These data sets contain the results of running various Bio3D functions on example kinesin and transducin structural data, and on a short coarse-grained MD simulation data for HIV protease. The main purpose of including this data (which may be generated by the user by following the extended examples documented within the various Bio3D functions) is to speed up example execution. It should allow users to more quickly appreciate the capabilities of functions that would otherwise require raw data download, input and processing before execution.

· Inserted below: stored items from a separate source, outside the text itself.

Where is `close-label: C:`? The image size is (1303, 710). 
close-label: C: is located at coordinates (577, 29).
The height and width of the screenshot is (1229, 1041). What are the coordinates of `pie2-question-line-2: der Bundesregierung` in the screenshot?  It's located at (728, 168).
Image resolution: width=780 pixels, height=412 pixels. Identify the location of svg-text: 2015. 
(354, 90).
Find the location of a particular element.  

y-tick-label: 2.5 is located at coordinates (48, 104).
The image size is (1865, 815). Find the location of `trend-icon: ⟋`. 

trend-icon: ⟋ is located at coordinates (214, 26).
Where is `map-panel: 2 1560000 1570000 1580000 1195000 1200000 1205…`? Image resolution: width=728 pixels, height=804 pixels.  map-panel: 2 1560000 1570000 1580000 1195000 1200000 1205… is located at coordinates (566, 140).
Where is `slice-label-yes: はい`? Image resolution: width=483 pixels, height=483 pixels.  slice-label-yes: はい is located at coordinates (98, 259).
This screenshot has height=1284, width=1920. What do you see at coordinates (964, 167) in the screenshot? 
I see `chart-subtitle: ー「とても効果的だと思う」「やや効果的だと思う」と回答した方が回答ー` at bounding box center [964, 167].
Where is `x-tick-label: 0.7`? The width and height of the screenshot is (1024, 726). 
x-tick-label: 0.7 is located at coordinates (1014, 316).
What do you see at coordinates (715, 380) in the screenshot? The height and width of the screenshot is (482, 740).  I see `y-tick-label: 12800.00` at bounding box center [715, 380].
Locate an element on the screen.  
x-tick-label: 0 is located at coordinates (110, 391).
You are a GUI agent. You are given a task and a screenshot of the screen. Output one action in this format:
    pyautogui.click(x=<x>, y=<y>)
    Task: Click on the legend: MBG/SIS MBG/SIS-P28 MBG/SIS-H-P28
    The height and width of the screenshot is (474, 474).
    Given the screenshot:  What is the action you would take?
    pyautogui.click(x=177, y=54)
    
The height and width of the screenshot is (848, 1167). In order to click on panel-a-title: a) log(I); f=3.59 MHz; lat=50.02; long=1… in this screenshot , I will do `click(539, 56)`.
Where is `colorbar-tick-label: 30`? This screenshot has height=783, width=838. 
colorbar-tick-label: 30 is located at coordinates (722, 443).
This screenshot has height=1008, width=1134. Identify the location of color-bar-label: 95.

Note that related datasets formed the basis of
the work described in (Grant, 2007) and (Yao & Grant, 2013) for kinesin
and transducin
examples, respectively.
data(kinesin)
data(transducin)
data(hivp)
Three objects from analysis of the kinesin
and transducin
sequence and structure
data:
pdbs is a list of class pdbs
containing aligned PDB
structure data. In the case of transducin this is the output of running
pdbaln
on a set of 53 G[alpha]i structures from the PDB database (see pdbs$id
or annotation
described below for details). The coordinates
are fitted onto the first structure based on "core"
positions obtained from core.find
and superposed using the function pdbfit
.
core is a list of class "core"
obtained by running the
function core.find
on the pdbs
object as described above.
annotation is a character matrix describing the nucleotide state and bound
ligand species for each structure in pdbs
as obtained from the function pdb.annotate
.
One object named net
in the hivp example data stores the correlation
network obtained from the analysis of the MD simulation trajectory of HIV
protease using the cna
function. The original trajectory file can be
accessed by the command ‘system.file("examples/hivp.dcd", package="bio3d")’.
Grant, B.J. et al. (2006) Bioinformatics 22, 2695--2696.
Grant, B.J. et al. (2007) J. Mol. Biol. 368, 1231--1248.
Yao, X.Q. et al. (2013) Biophys. J. 105, L08--L10.